- [PROBLEM TO SOLVE]: If a line in the records below holds the string "folder", count it, and state only the final count.

** DATA SUPPLIED follows **

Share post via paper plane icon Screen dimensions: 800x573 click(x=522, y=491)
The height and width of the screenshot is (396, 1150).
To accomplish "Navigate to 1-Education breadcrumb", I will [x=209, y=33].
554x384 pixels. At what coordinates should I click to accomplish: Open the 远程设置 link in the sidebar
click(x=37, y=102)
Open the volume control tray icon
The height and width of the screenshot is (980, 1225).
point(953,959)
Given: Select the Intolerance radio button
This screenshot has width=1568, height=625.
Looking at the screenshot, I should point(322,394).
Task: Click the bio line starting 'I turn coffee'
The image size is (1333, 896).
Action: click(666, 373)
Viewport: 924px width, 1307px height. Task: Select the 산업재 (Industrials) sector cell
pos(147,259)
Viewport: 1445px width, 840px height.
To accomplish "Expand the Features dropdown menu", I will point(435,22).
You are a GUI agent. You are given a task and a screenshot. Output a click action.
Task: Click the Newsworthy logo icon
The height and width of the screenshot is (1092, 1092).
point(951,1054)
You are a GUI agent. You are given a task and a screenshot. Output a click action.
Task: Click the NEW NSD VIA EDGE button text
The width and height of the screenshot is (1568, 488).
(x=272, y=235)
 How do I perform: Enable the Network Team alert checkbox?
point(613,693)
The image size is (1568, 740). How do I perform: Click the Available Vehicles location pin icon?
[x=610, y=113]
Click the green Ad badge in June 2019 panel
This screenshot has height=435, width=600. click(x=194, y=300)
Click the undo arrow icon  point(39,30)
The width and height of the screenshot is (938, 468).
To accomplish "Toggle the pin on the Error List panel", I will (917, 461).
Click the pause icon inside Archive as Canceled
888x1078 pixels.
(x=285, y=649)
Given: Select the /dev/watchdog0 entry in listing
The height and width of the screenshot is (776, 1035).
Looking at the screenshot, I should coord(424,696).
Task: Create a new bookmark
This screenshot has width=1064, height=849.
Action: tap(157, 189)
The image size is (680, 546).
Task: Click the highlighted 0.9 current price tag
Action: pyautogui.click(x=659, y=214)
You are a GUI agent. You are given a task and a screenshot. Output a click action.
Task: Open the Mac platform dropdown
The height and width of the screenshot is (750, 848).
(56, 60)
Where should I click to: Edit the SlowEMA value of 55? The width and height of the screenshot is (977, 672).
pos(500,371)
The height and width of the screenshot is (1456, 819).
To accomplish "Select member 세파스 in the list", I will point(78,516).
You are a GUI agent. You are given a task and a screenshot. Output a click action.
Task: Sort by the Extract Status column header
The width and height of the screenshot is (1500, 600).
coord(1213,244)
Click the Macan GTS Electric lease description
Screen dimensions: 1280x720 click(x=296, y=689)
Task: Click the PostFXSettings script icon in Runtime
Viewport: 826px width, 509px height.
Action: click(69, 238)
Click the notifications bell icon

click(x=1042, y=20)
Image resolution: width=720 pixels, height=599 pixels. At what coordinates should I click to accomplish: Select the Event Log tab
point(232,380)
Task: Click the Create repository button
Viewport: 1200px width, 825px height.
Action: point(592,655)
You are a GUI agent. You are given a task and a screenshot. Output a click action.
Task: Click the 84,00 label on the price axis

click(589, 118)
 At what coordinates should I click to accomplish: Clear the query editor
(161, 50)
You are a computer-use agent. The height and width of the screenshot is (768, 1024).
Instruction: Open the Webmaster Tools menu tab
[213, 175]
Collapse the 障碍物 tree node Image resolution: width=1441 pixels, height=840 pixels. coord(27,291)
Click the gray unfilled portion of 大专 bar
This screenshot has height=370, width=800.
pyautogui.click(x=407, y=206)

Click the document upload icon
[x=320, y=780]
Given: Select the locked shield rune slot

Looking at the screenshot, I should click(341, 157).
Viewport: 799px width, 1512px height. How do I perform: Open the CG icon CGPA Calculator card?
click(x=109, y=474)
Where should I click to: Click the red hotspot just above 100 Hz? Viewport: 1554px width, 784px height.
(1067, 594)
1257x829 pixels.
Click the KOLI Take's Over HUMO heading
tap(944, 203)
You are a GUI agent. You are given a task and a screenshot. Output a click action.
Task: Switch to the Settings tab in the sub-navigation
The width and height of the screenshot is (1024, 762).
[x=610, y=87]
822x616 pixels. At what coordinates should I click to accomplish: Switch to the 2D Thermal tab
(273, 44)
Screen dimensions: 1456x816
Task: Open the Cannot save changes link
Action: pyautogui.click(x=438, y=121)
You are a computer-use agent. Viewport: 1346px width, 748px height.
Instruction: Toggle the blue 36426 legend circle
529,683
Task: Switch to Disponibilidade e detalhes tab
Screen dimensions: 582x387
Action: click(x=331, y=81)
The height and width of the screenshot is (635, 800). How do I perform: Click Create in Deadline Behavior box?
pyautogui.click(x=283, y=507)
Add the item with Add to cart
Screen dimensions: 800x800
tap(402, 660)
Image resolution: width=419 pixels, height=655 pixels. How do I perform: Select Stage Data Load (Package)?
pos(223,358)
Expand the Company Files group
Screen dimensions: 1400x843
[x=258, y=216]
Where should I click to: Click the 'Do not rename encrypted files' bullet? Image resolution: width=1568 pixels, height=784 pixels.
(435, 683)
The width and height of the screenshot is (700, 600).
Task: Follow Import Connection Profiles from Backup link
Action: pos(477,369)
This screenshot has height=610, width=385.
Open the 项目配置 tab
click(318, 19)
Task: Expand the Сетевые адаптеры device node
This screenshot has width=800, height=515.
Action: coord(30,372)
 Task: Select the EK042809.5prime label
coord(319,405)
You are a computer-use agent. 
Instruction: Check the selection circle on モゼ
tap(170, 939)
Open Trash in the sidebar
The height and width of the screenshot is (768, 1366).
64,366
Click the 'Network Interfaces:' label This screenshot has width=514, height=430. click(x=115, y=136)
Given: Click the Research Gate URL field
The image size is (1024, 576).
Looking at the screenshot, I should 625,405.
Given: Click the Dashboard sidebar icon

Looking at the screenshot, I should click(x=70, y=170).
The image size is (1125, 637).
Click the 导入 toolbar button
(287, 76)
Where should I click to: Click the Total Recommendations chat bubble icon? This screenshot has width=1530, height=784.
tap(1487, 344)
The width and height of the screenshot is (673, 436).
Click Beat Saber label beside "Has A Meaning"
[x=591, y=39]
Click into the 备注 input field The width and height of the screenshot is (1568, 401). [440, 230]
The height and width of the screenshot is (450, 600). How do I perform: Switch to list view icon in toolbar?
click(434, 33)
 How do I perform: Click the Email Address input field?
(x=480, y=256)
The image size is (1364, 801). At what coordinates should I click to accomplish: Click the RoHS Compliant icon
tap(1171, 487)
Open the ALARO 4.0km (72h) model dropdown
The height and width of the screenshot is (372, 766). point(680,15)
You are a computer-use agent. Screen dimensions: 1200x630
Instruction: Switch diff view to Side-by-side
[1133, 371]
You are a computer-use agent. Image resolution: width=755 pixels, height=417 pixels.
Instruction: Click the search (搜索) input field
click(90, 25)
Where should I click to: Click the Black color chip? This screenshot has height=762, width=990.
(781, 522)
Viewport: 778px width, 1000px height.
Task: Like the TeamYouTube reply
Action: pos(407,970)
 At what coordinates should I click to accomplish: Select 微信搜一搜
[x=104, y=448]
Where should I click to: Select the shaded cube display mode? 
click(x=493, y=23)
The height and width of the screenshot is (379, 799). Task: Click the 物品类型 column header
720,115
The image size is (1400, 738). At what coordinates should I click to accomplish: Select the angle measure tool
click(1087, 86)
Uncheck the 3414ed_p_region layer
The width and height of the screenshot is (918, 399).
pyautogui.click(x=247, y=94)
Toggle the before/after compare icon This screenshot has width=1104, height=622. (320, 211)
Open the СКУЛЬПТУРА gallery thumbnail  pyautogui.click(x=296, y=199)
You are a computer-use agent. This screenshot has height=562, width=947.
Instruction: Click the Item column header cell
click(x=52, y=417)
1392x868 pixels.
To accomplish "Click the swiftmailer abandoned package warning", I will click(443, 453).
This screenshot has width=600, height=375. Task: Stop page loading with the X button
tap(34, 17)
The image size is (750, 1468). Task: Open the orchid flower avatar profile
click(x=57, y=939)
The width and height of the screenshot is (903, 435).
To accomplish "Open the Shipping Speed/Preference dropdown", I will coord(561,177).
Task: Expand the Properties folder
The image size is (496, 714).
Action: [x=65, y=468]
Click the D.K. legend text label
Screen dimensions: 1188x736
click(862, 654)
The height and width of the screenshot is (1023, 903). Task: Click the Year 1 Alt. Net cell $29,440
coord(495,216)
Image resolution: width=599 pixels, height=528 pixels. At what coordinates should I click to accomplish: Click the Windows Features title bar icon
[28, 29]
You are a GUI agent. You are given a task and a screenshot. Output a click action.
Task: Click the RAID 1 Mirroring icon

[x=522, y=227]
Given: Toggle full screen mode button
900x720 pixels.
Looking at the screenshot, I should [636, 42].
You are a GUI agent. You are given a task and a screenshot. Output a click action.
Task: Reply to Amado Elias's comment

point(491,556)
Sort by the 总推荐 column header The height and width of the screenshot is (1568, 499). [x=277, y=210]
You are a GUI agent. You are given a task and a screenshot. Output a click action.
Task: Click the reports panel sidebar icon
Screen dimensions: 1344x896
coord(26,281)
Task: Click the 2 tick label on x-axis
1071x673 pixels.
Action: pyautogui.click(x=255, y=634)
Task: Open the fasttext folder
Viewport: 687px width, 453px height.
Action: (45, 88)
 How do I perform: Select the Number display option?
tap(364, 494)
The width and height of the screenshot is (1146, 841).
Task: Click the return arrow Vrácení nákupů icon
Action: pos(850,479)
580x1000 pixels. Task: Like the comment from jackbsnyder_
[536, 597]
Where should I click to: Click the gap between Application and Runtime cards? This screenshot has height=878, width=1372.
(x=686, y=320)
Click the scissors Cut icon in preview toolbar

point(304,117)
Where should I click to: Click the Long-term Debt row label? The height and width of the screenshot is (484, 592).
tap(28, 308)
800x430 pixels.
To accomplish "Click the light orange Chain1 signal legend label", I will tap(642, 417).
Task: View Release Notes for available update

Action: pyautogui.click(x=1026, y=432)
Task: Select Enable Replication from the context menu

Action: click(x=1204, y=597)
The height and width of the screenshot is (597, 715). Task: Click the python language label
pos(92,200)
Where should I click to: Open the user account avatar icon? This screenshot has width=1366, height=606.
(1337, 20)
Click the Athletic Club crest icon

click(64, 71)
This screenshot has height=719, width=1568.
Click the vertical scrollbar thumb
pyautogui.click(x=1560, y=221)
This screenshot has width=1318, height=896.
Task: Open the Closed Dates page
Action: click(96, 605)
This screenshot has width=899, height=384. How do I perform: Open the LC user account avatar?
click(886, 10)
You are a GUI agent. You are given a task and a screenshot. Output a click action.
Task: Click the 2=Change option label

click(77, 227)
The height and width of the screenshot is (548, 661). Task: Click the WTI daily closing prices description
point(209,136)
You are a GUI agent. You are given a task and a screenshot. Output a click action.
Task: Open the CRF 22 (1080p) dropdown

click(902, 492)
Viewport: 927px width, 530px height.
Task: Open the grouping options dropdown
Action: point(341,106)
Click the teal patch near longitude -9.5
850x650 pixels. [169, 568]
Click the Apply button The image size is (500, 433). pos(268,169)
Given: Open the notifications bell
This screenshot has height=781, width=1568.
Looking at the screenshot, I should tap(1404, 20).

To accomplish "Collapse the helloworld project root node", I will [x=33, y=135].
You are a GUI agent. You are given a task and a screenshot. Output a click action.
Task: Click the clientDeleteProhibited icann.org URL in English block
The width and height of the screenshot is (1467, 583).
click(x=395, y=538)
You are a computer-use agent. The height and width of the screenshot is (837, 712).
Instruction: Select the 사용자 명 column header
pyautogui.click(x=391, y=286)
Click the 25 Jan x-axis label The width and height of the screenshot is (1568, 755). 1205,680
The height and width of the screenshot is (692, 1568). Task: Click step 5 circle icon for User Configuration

** End of DATA SUPPLIED **

- [EXPECTED OUTPUT]: 2